Reconstruite durant l'ère byzantine, elle fut abandonnée définitivement à cause des incursions arabes. La région de Kekova a été déclarée zone protégée en 1990 par le ministère de l'environnement turc. Pour éviter le pillage du site archéologique, toute plongée sous-marine y est formellement interdite.
Xanthe est l'une des principales cités-État de Lycie1. Vers 540 av. J.-C., la ville est assiégée et prise par le Mède Harpage. Hérodote2 raconte que les Xanthiens, défaits sur la plaine, rassemblent dans leur Acropole leurs femmes, leurs enfants et leurs esclaves, et y mettent le feu ; les hommes jurent quant à eux de se battre jusqu'à la mort et sont massacrés par les Perses supérieurs en nombre. Seules survivent 80 familles, qui étaient absentes de Xanthe à ce moment-là. Elles restaurent la ville, qui est repeuplée par une immigration mixte, lycienne et perse.
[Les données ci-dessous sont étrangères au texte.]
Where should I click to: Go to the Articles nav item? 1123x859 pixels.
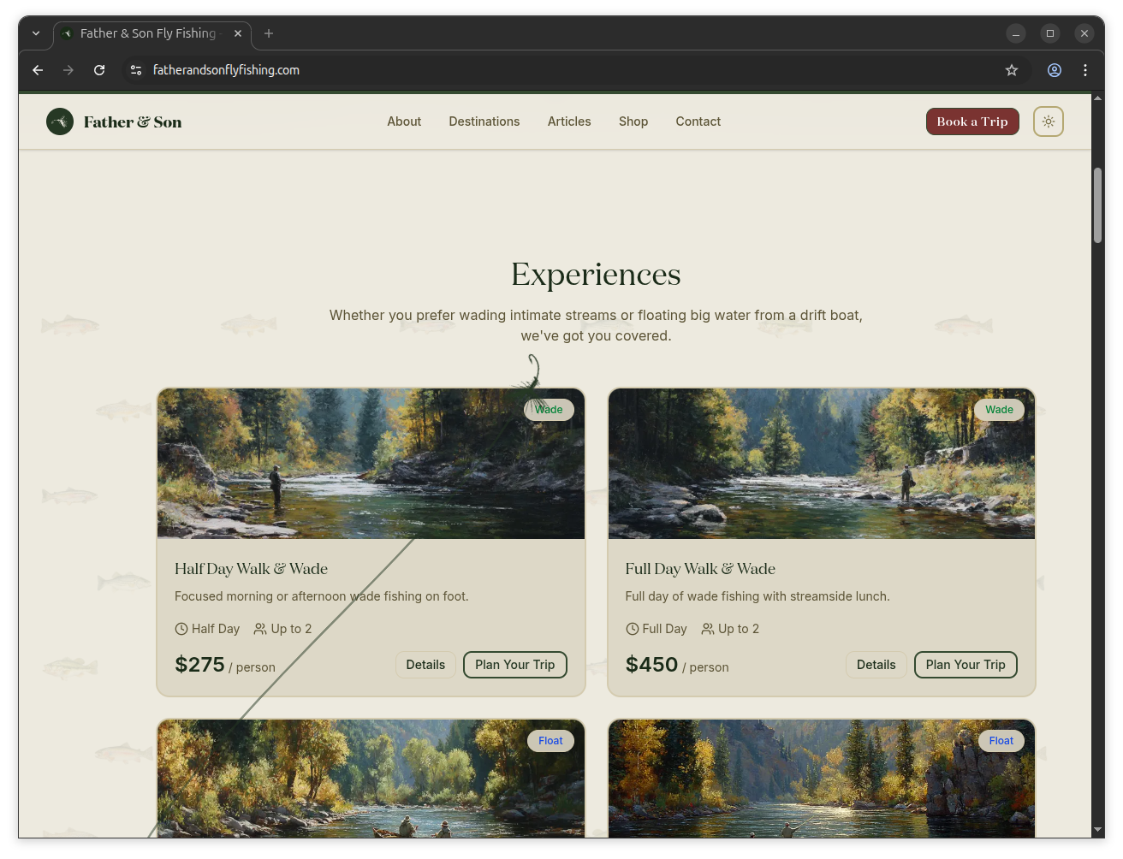(569, 121)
Par la suite, Xanthe n'est pas gouvernée par un satrape, mais par une dynastie locale dont le premier membre connu est Kybernis, qui frappe vers 520 av. J.-C. des monnaies portant l'inscription ΚΥΒ en caractères grecs3. Il est à la tête du contingent lycien lors de l'invasion de la Grèce par Xerxès en 480-479 av. J.-C.4 Lors de la contre-offensive grecque, un feu ravage l'acropole de Xanthe, probablement lors de la campagne de l'athénien Cimon4. Le successeur de Kybernis, Kuprlli, frappe les premières pièces inscrites en lycien3. Son petit-fils Kheriga monte ensuite sur le trône ; membre contraint de la ligue de Délos, il mène une politique pro-Perse et finit par s'opposer ouvertement à Athènes4. Il a pour successeur son frère Kherẽi, puis son fils, Erbinna5.

À la mort d'Erbinna, vers 370 av. J.-C., Périclès de Limyra monte sur le trône ; il est le dernier des dynastes de Xanthe à frapper des monnaies à inscription lycienne6. Il se révolte contre la domination perse en chassant Arttum̃para, gouverneur de la Lycie occidentale, et prend probablement part à la Révolte des Satrapes. L'intervention de Mausole, dynaste de Carie, met fin à la sédition. Autopradatès, satrape de Lycie, nomme Payava gouverneur de la cité.

Xanthe demeure sous domination perse jusqu'à la conquête de l'Asie mineure par Alexandre le Grand. La Lycie devient alors complètement hellénisée. Xanthe est ensuite détruite par Brutus pendant la guerre civile romaine : assiégés, les Xanthiens choisissent de nouveau le suicide collectif plutôt que la reddition7.